PENA REDUZIDA, BARBÁRIE INTACTA
Assassino que matou médica do Vale a facadas, tentou esconder o corpo em uma mala e teve mais de 6 anos cortados da condenação pelo TJ-SP
O Tribunal de Justiça de São Paulo decidiu reduzir a pena de Davi Izaque Martins da Silva, condenado pelo feminicídio da médica guaratinguetaense Thallita da Cruz Fernandes, de 28 anos. A sentença — antes de 31 anos e seis meses — caiu para 25 anos e três meses, em regime inicial fechado.
A 2ª instância manteve a condenação por feminicídio qualificado, mas entendeu que houve exagero na aplicação de agravantes pela juíza de primeira instância, Gláucia Véspoli Oliveira. A decisão foi relatada por Diniz Fernando, com participação dos desembargadores Ana Zomer, Mário Devienne Ferraz e Flávio Fenoglio.
Segundo o acórdão, algumas circunstâncias usadas para aumentar a pena já estavam incluídas nas qualificadoras reconhecidas pelo Tribunal do Júri — o que configurou “dupla valoração”. Entre elas:
- as facadas com crueldade, já contempladas no meio cruel;
- o fato de Thallita estar dormindo, reforçando vulnerabilidade já prevista no feminicídio;
- a tentativa de ocultar o corpo em uma mala, que não poderia ser utilizada novamente como agravante.
O TJ-SP considerou que a pena foi “pesada além do necessário” nesses pontos e fez o reajuste, sem alterar a gravidade do crime ou o reconhecimento das qualificadoras.
O Tribunal reforçou que Davi matou Thallita por motivo torpe, inconformado com o fim do relacionamento, e aplicou mais de 20 facadas enquanto ela dormia. Depois, tentou colocar o corpo da médica dentro de uma mala para se desfazer dele — plano interrompido pela chegada de vizinhos e da polícia.
O crime ocorreu em agosto de 2023. A morte só foi descoberta porque a mãe, em Guaratinguetá, estranhou o silêncio da filha e pediu que uma amiga fosse até o apartamento dela, em São José do Rio Preto.
Com a nova decisão, Davi segue preso, condenado por feminicídio qualificado por motivo torpe e meio cruel, além de ter de pagar 11 dias-multa. A Procuradoria de Justiça Criminal de Rio Preto informou que irá analisar a decisão.
“Apertaram um botão, mas não apagaram minha dor”, diz a mãe
A mãe de Thallita, Juliana Cruz, criticou duramente a redução da pena em um desabafo publicado nas redes sociais.
“Como mãe, me pergunto: que Justiça é essa que diminui a punição de quem tirou a vida de uma mulher com mais de 30 facadas enquanto ela dormia?
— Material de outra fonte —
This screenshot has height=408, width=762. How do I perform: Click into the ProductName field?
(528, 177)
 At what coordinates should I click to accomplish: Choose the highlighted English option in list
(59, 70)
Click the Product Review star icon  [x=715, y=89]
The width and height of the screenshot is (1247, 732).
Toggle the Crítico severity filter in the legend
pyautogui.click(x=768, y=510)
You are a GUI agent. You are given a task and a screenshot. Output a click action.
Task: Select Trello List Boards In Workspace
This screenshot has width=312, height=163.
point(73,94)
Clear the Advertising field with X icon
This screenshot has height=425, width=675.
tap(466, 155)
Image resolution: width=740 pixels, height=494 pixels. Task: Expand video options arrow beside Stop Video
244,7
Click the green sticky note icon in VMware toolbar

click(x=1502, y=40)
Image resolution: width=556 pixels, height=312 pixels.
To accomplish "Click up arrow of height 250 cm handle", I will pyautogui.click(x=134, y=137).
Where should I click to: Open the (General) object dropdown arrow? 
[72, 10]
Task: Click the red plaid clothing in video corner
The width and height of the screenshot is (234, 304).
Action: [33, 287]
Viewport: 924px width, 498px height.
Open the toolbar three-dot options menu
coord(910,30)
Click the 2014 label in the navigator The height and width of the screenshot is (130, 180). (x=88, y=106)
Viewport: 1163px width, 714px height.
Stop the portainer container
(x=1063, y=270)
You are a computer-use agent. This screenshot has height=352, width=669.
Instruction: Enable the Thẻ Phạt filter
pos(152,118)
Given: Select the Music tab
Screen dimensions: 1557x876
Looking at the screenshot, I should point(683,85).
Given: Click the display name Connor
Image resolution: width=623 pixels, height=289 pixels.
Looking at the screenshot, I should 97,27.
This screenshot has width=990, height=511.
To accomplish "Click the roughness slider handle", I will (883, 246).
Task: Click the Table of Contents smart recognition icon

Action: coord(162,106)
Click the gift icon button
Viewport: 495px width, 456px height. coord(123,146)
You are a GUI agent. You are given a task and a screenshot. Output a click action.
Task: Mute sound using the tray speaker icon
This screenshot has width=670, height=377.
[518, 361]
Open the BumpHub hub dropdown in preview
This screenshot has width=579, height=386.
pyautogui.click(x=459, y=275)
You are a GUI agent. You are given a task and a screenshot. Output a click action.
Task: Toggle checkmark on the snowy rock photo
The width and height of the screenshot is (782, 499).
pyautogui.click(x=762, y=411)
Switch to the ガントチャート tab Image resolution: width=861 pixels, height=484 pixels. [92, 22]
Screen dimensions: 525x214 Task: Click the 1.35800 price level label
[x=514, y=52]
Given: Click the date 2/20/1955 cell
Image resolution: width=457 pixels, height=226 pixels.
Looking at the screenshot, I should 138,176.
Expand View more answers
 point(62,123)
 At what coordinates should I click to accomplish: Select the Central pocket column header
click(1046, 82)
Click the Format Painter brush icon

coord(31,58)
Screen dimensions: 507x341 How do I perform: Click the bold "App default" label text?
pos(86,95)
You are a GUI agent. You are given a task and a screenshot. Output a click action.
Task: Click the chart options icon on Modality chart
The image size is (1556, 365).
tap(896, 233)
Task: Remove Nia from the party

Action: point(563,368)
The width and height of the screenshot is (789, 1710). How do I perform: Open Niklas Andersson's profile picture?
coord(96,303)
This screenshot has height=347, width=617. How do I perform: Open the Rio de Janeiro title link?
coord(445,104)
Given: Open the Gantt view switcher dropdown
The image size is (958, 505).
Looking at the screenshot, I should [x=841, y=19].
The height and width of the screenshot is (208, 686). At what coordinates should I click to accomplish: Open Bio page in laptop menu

Como conseguem olhar para um crime tão cruel, tão desumano, e ainda assim falar em ‘ajustes técnicos’, como se fossem números, fórmulas… e não uma vida que foi arrancada?”, escreveu.
“Reduziram a pena. Reduziram como se estivessem apertando um botão. Mas não reduzem a minha dor, que é diária, sufocante, infinita. Não reduzem o vazio de acordar e lembrar que nunca mais vou ouvir a voz dela.”
Juliana finalizou dizendo:
“A Thallita tinha 28 anos. Tinha sonhos, planos, futuro. Tinha um coração gigante e um talento raro. Mas tudo isso foi destruído por alguém que não aceitou o fim de um relacionamento.”
Relembre o crime que chocou o país
O caso ganhou repercussão nacional pela brutalidade e pela frieza do assassino. O Ministério Público e a Polícia Civil revelaram detalhes do comportamento manipulador de Davi.
Na madrugada de 18 de agosto de 2023, após consumir cocaína, bebidas alcoólicas e ecstasy, Davi voltou ao apartamento na Vila Imperial e, sem chance de defesa, atacou Thallita — que dormia em seu único dia de folga da semana.
A médica era plantonista na saúde pública de Bady Bassitt. Depois do assassinato, Davi tentou esconder o corpo na mala. O zíper arrebentou, frustrando o plano. O corpo ficou na área de serviço.
No dia seguinte, ele foi encontrado na casa da mãe, também em Rio Preto. Não ofereceu resistência e confessou o crime.